Friday, November 7, 2014

Survey

1) What is the purpose of the study?
The purpose of this study is burnout. Burnout is the feeling of physical, emotional, and mental exhaustion that is caused by long-term involvement in situations that are emotionally damaging. To see if anyone has experience these sort of emotion and or feelings.

2) What other research was presented that aligns with the study?
Other studies that align with this study is the work-life balance and work environment. What kind of feelings and emotion can be expressed with either study. Both of the studies show how burnout in different environment can affect the result of burnout.

3) Who were the participants? Was it a representative sample? Is this a good population choice for this study?
Some of the participants in this study were psychiatrist in japan. There was 80 psychiatric departments that were sent the questionnaire. This was a good amount because you can clearly test the psychiatric departments separately and you could get different results from each.

4) What was the procedure?
They sent out questionnaires to 80 psychiatric departments. The people taking the test were informed that the information was being used for sociodemographics, and they don’t have to take the test.

5) What was the method of observation in this study? Survey? If so, were the questions purposeful. How did they code the behaviors if it was a naturalistic observation?
The method used were sending out the questionnaire to psch departments and asked to complete the survey as part of their research. The questions were purposeful because they wanted to see how many of the worker have experienced burnout.

6) What were the results of significant findings of this experiment?
Some of the workers have experienced burnout not only in the workplace but also at their place of living. The experiment showed that burnout can happen anywhere you are.
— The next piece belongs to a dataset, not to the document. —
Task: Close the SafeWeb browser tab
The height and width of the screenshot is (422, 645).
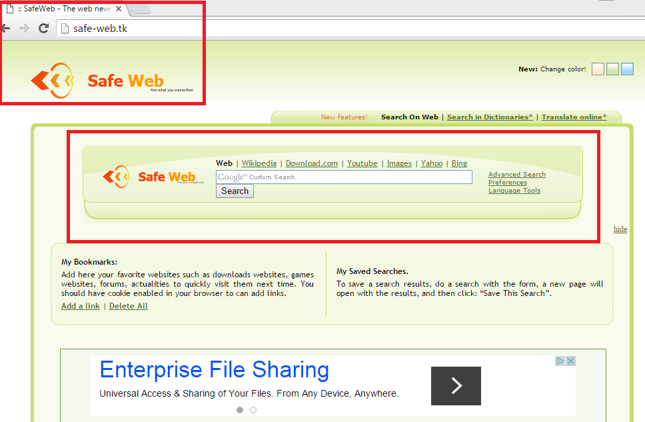Action: pos(118,9)
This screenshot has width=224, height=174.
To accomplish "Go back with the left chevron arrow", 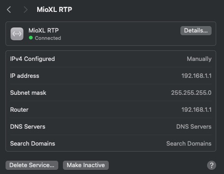I will (9, 10).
7) Conclusions of this study? Was there any observer bias? Was it an ethical experiment?
The study was not bias, it was a very ethical experience. That ran their test thoroughly and took careful results.

8) What is another possible research that can be conducted to improve this subject of research?
They could continue their research into the younger generations. To see if children experience burnout.

Monday, October 20, 2014

5 Stages of Grief

5 Stages
Kylie Edwards

Denial-We Grieve in Stages: In 2007, found that most people have accepted the death of their loved ones from the very beginning. The people feel more yearning for their loved ones than anger or depression.
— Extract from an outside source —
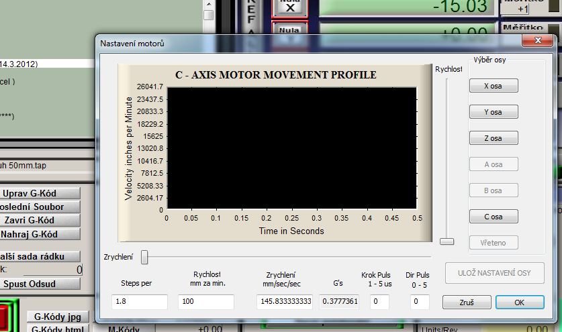Focus the Steps per input field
Anger-Express It; Don't Repress It: In a 2007, study of 66 people who had recently lost a spouse or child, who didn't express their emotions for six months after their loss was less depressing and anxious and had fewer health complaints at 14 and 25 months than those who did express their emotions.

Bargaining-Grief Is Harder on Women: In 2001, Someone studied the measure of who suffers more, men or women. The studies had to meet one of two conditions: widows and widowers who was compared with a control group of married men and women. They had to be evaluated before the loss of their spouse to establish a baseline of their mental health.
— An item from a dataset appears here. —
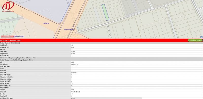
Task: Click the 'Đường D9 nối dài' road label
Action: [69, 30]
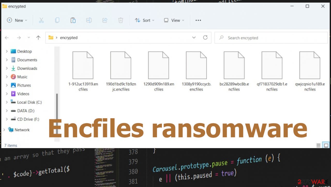Switch to details view in the status bar
The image size is (331, 187).
point(318,145)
Depression-Grief Never Ends: 205 elderly people had a spouse die and the largest group was about 45% of the participants. They showed no signs of shock, despair, anxiety or intrusive thoughts six months after their loss. Some of the subjects were screened for classic symptoms of depression, such as lethargy, sleeplessness, joylessness and appetite problems, and came up clean. About 15% of the participants in Bonanno's study were still having some problems at 18 months. This small minority might be suffering from a syndrome clinicians call Prolonged Grief Disorder. Most people respond to loss with resilience, which is often mischaracterized as pathological or delayed grief.

Acceptance-Counseling Helps: With about a year of counseling after a loved one's death is mandated by federal legislation passed in 1982. The practice was likely popularized before there was enough solid research on normal grief to base it upon. And while counseling may have enriched a few of its practitioners, its propagation was driven more by ideology than money.